Problema scritto A: Trascrivi fedelmente le righe dei record comprese tra quella che contiene "You are a GUI" e la fine dei record, estremi inclusi. Escludi le immagini dalla risposta.
:: Estratto fornito ::
Nonostante (o forse proprio per via del) la buona notorietà conseguita, nel frattempo Earle è purtroppo entrato, come troppo sovente accade nello stressante mondo del rock, nel tunnel dell’alcool e della droga, sostanze il cui abuso lo porta addirittura a un arresto per tentata rapina a mano armata, illegalità causata proprio dall’incessante necessità di procacciarsi gli stupefacenti. Egli trascorre in galera oltre un anno, durante il quale ha però modo di disintossicarsi e resuscitare letteralmente.
:::
Problema scritto B: Sostituisci "galera" con "prigione" e riporta il brano su Earle da "Nonostante (o forse" a "e resuscitare letteralmente.", estremi inclusi.
:: Righe di dati ::
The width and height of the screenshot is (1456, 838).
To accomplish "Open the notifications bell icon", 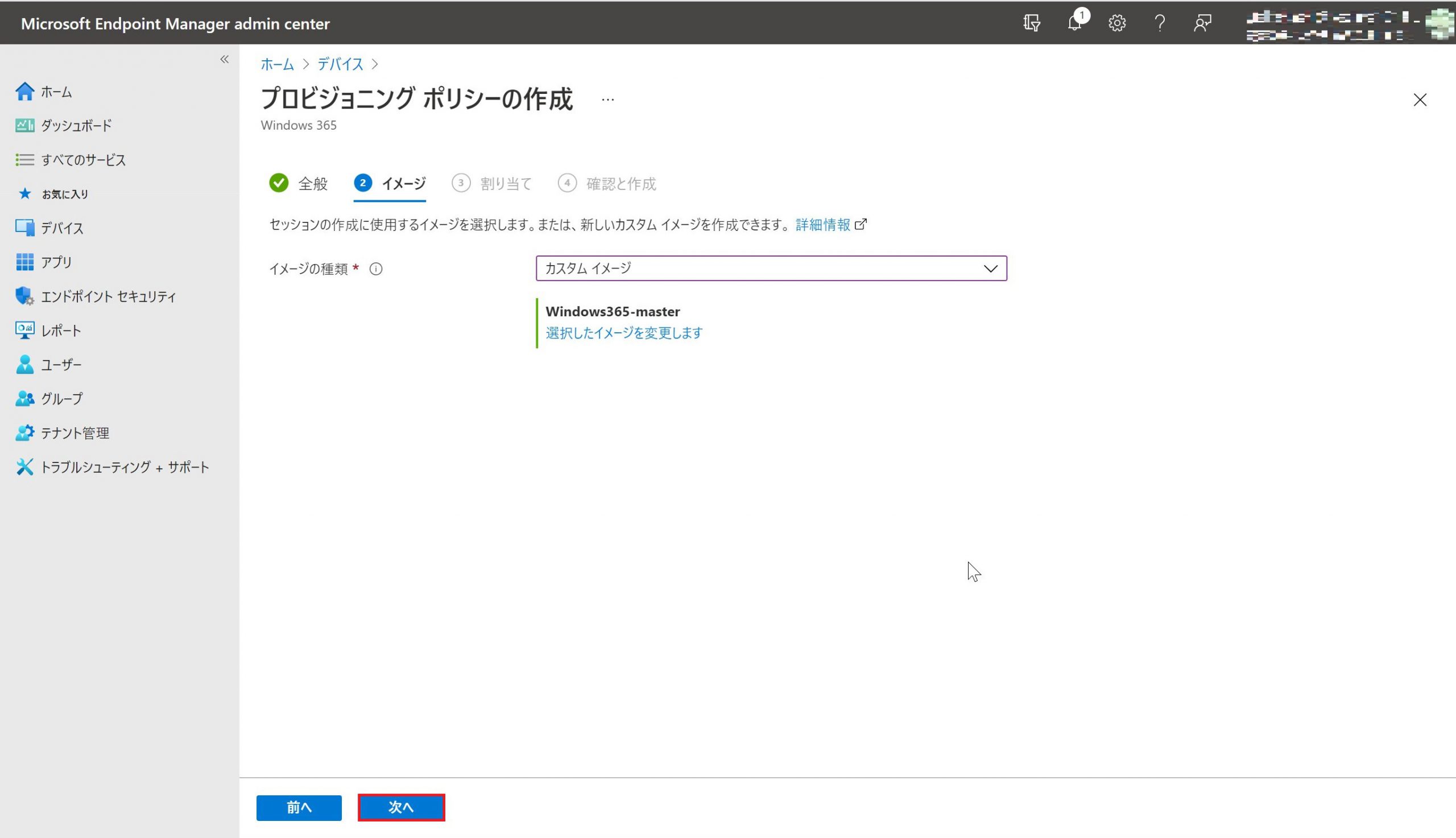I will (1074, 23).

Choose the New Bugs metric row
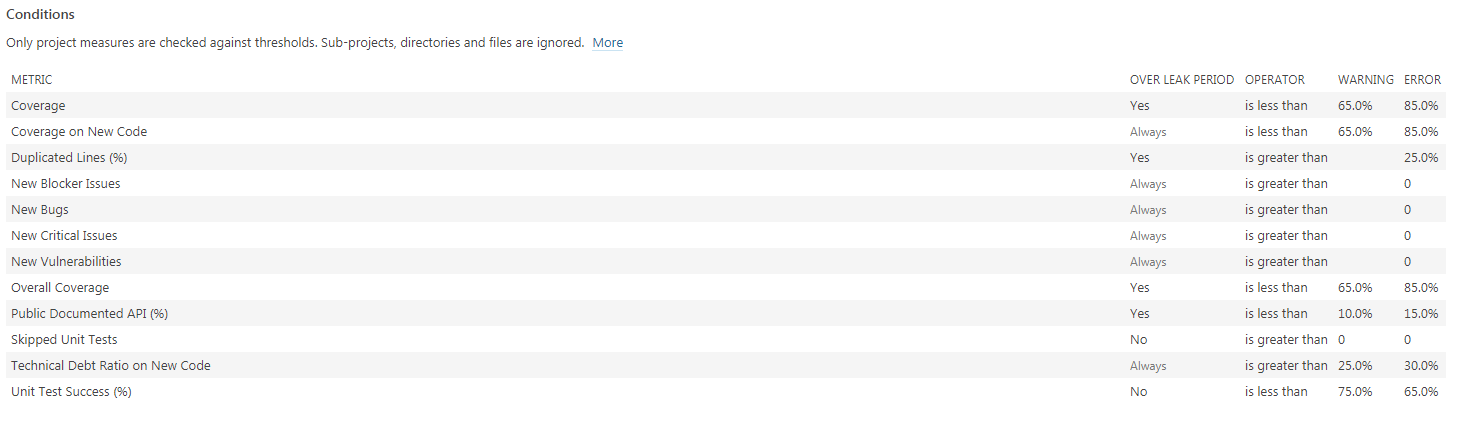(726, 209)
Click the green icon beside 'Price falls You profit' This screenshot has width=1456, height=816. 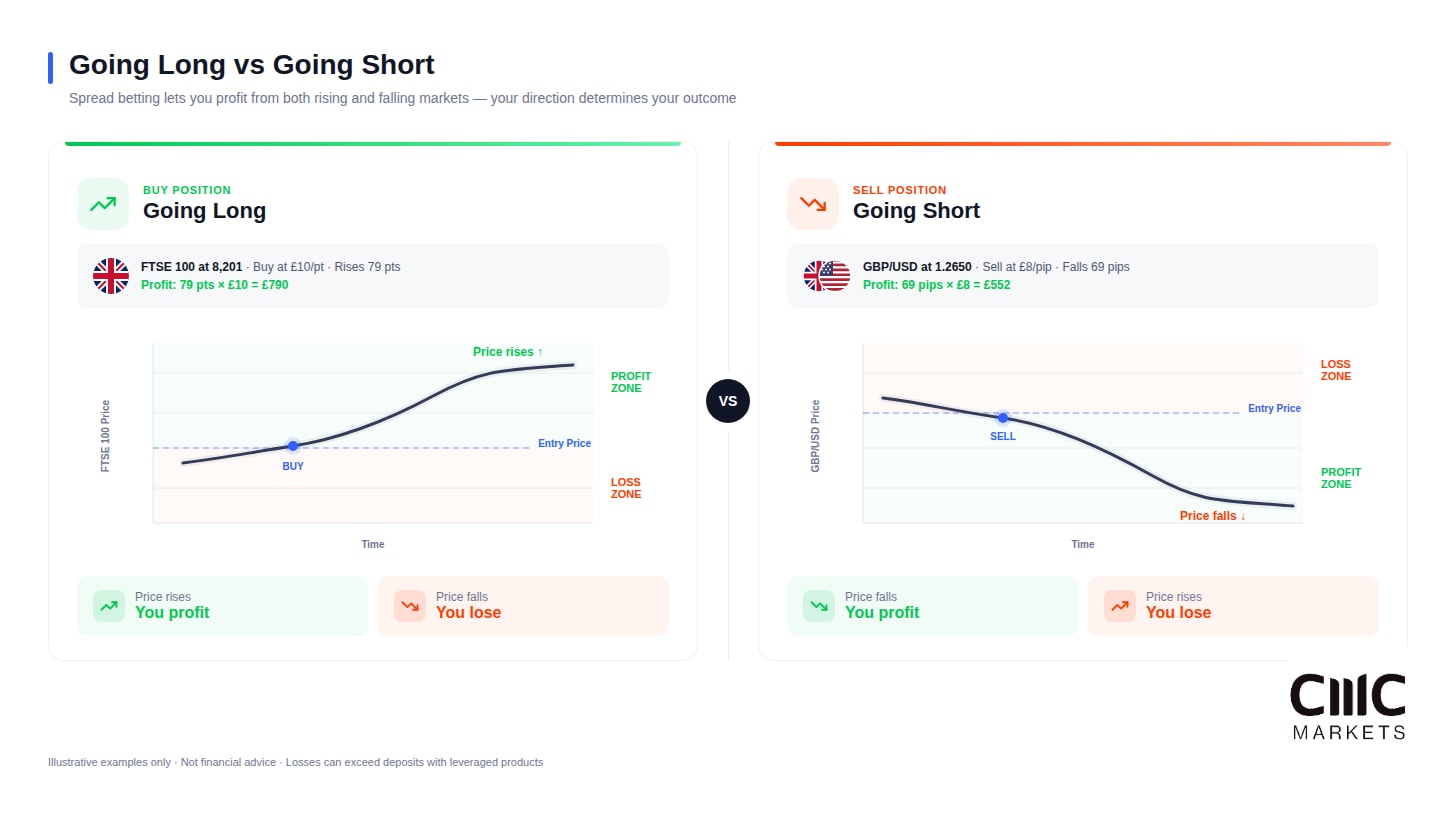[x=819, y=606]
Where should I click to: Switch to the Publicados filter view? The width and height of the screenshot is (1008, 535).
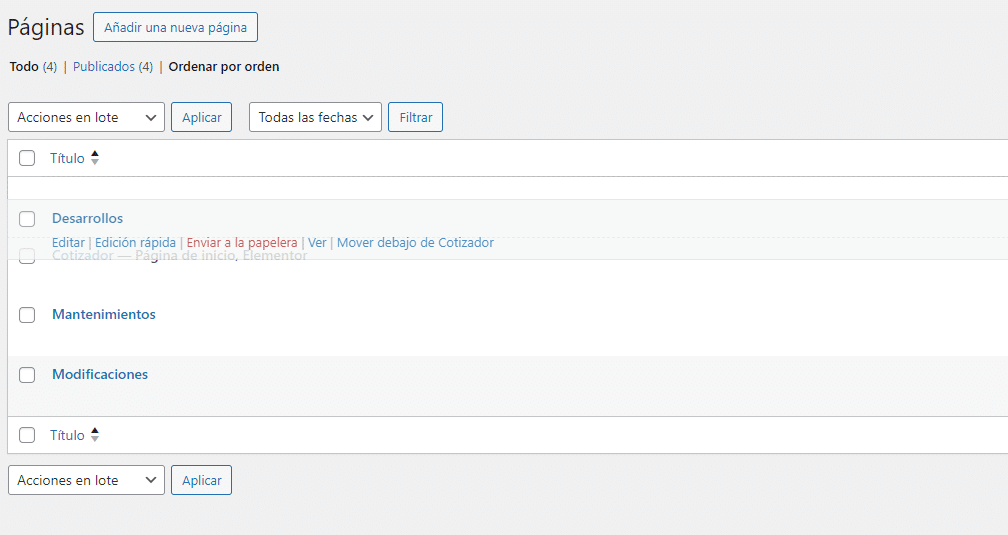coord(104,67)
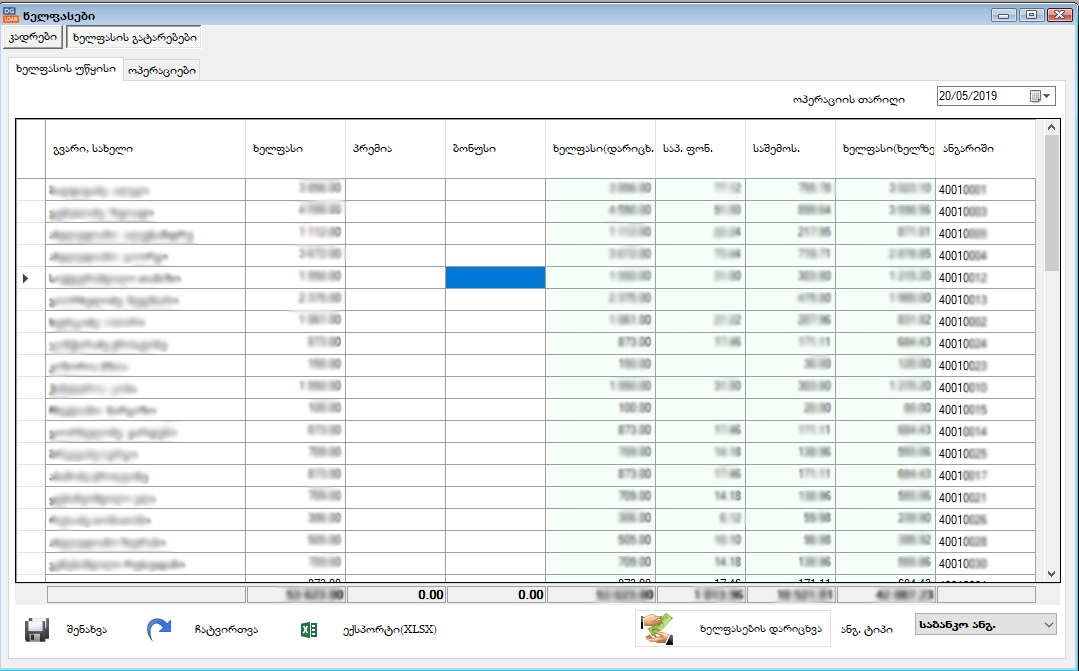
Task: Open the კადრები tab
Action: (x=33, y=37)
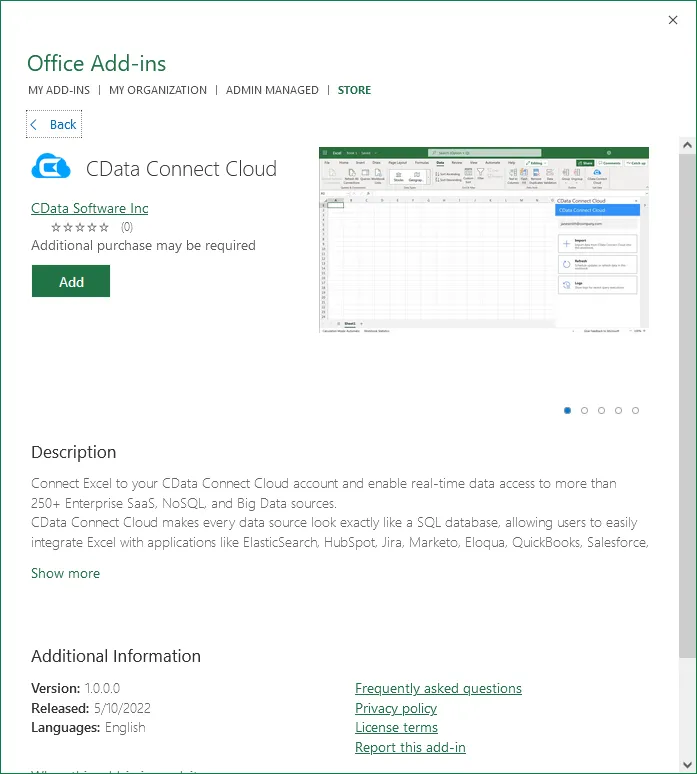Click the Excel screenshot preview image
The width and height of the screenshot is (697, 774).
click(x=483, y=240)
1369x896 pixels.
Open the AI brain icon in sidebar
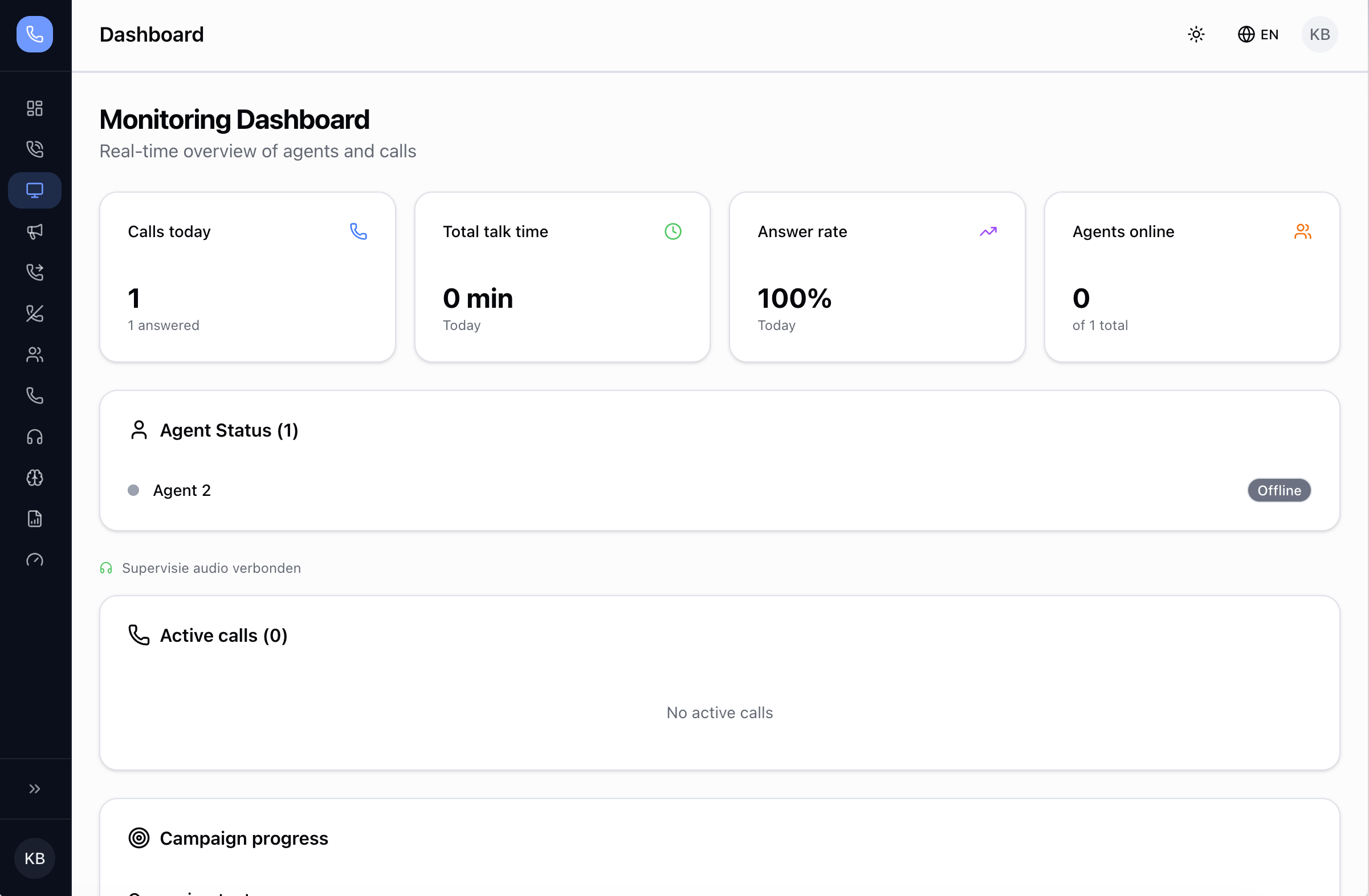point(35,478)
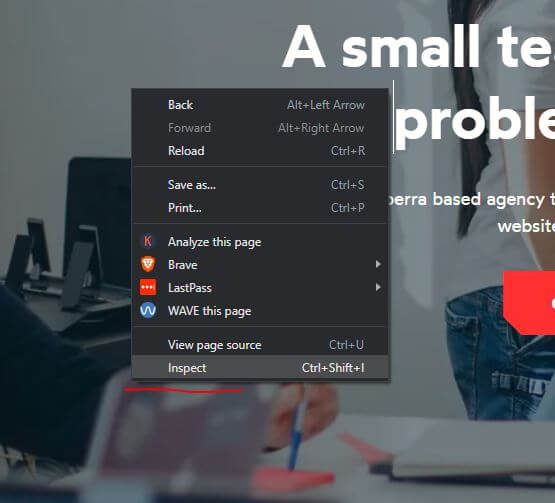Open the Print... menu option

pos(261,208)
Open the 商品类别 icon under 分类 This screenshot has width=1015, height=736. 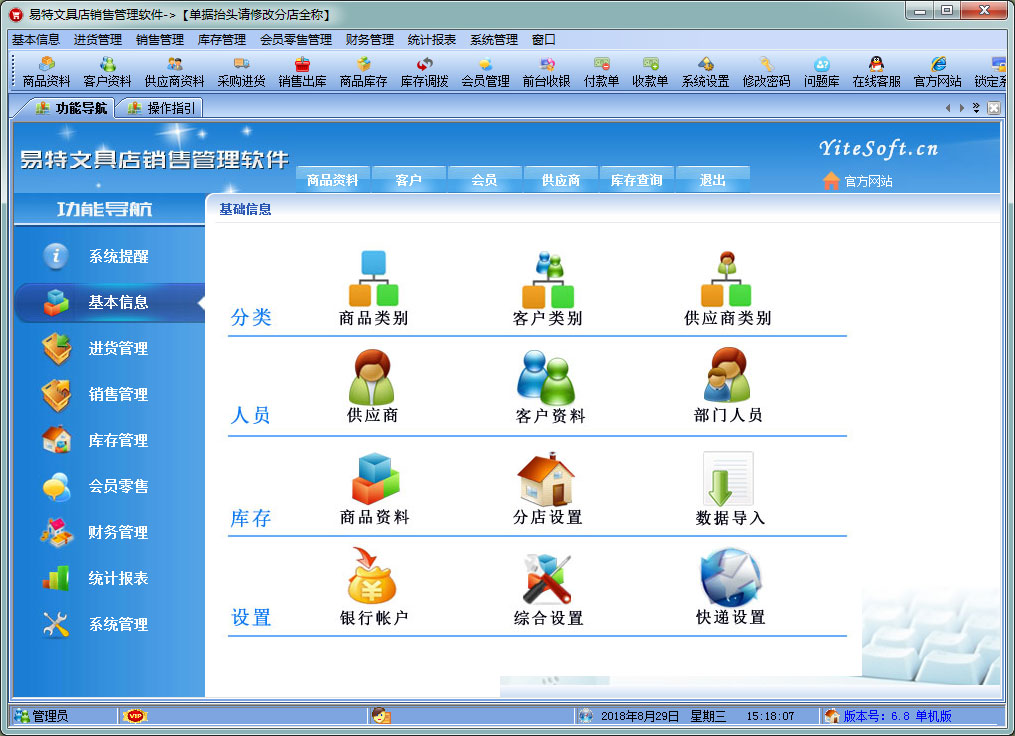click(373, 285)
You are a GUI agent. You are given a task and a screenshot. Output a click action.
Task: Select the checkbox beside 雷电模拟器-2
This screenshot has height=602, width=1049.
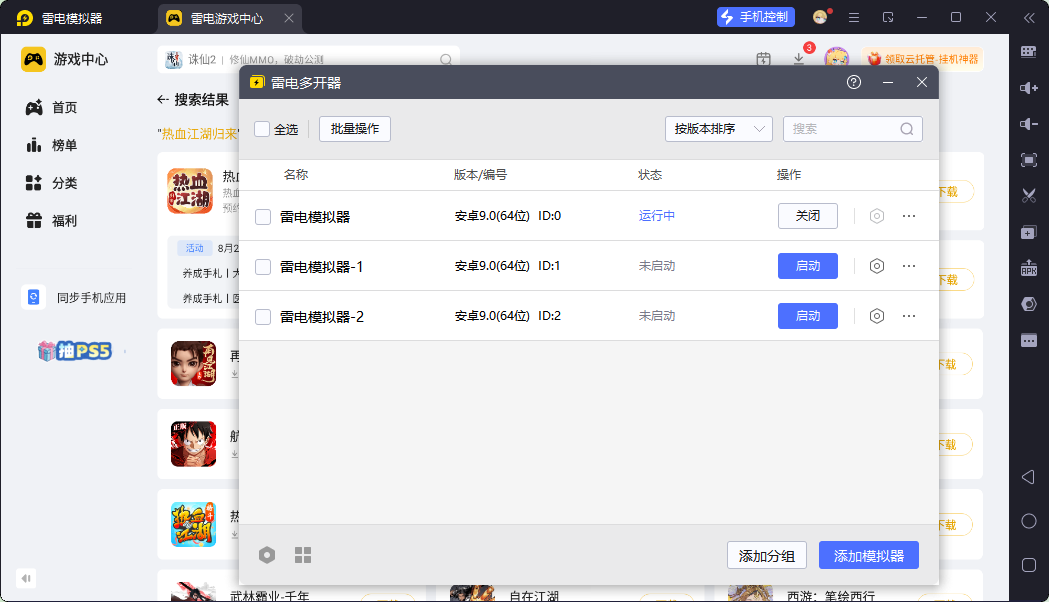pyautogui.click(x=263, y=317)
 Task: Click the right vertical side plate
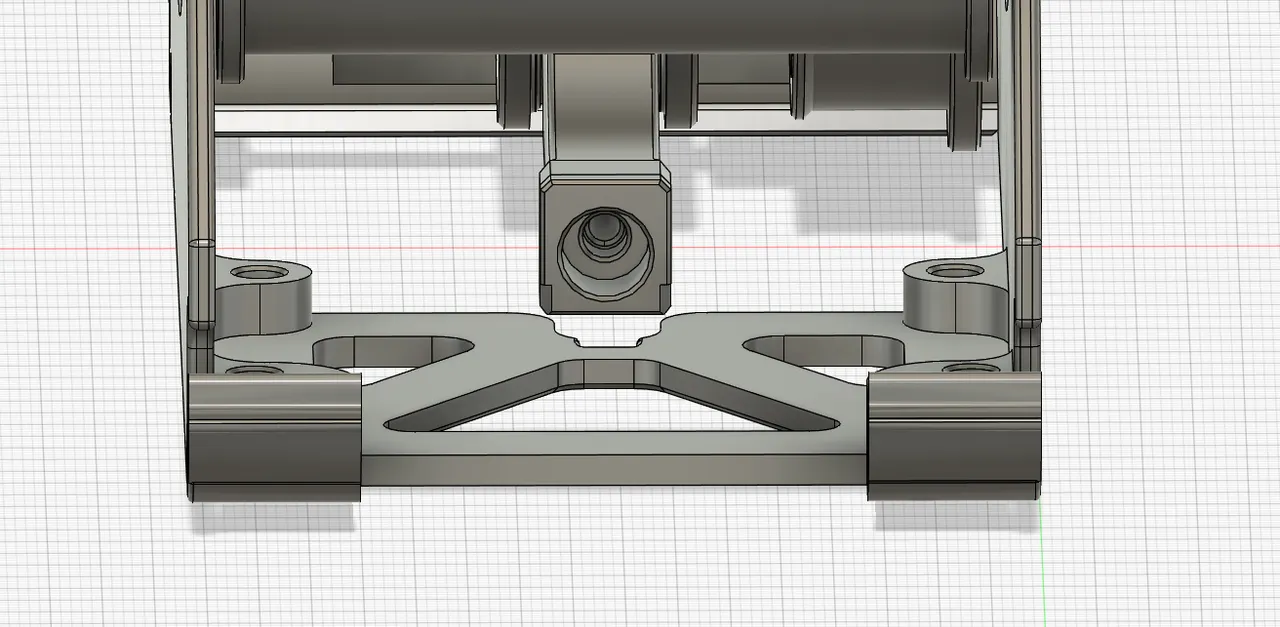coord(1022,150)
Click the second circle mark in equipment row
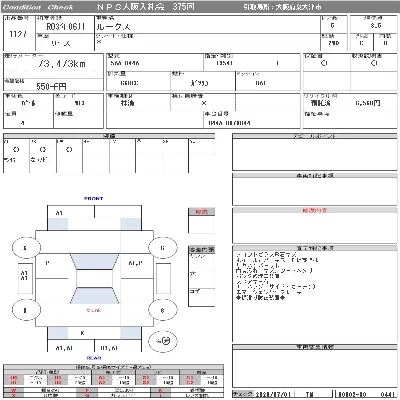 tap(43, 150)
:::
Soluzione completa A:
You are a GUI agent. You are given a task and a screenshot. Output a click action.
Task: Select the checkbox beside 雷电模拟器-2
This screenshot has height=602, width=1049.
pyautogui.click(x=263, y=317)
 Task: Click the right vertical side plate
coord(1022,150)
Click the second circle mark in equipment row
 tap(43, 150)

Soluzione completa B:
Nonostante (o forse proprio per via del) la buona notorietà conseguita, nel frattempo Earle è purtroppo entrato, come troppo sovente accade nello stressante mondo del rock, nel tunnel dell’alcool e della droga, sostanze il cui abuso lo porta addirittura a un arresto per tentata rapina a mano armata, illegalità causata proprio dall’incessante necessità di procacciarsi gli stupefacenti. Egli trascorre in prigione oltre un anno, durante il quale ha però modo di disintossicarsi e resuscitare letteralmente.